● Text to read
▬▬▬▬▬▬
Hall D PID Mail List:


HI Alex et al.,

I would also like to remind everyone that the detector has a list of
design parameters which have been shown at numerous reviews (See for
example slide 12 of the overview at the DC review
http://argus.phys.uregina.ca/gluex/DocDB/0007/000749/009/Overview_v4.ppt)

We give 60 ps as the tof resolution, which has been presented many times
before. For the CD-2 review we give not only cost and schedule but also
a baseline for technical performance.  Changes to these parameters need to
be considered as changes to the baseline just as other aspects of the
project.

Cheers, Elton.



Elton Smith
Jefferson Lab MS 12H5
12000 Jefferson Ave
Suite # 16
Newport News, VA 23606
elton@jlab.org
(757) 269-7625

On Tue, 31 Jul 2007, Alex Dzierba wrote:

> Hi Andrei
>
> Thanks for this information - very valuable indeed.
>
> Alex
>
> At 8:39 PM -0400 7/31/07, Andrei Semenov wrote:
> >Elke:
> >
> >You can find the PDF file with the paper you asked for on the meeting
> >(viz., CERN NA49 detector description) on the web address
> >http://www.jlab.org/~semenov/na49-detector.pdf (it's too big for the
> >attachment); and the reference is NIM A430 (1999) 210.
> >TOFR wall (of about 2 m^2 area and 900 PMTs) was made
> >by Marburg U. group, and used Philips XP-2972 tubes; the overall TOF
> >resolution (viz., including start counter contribution as well as
> >electronics resolution and the 900-channels calibration misallignment) was
> >about 60 ps (sigma). TOFL wall (same area, same # of PMTs) was made by
> >Dubna group (myself included); it used Russian FEU-87 PMTs, and the
> >overall time resolution was about 75 ps (sigma). Surely, these detectors
> >are the "pixel" ones, but my point is that absolutely no special
> >"stabilization" of PMTs was necessary to reach such a resolution. Critical
> >decision (to reach such a resolution) was to remove the light guides and
> >couple PMTs directly to the scintillators. Another important moment was to
> >use the hit position from the TPC. And (of course) the quality of the
> >cables from PMTs to CFDs...
▬▬▬▬▬▬
● What is expected
In the mailing-list thread about detector timing resolution, what overall time resolution did the TOFL wall built by the Dubna group achieve?

● Collected material
▬▬▬▬▬▬
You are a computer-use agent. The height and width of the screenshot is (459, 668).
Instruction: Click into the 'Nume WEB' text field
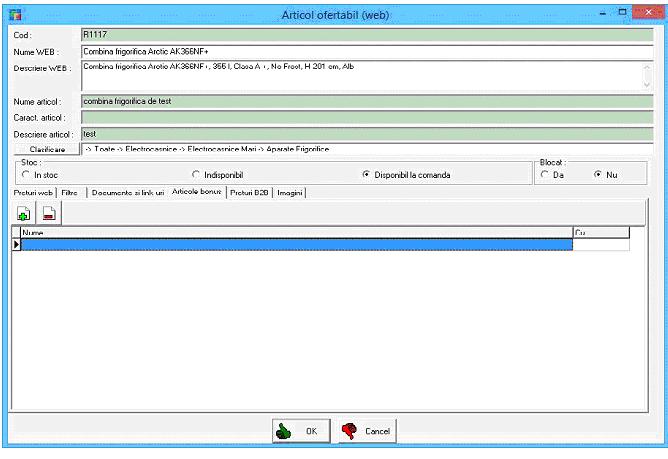point(366,51)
▬▬▬▬▬▬
● Complete output
About 75 ps (sigma).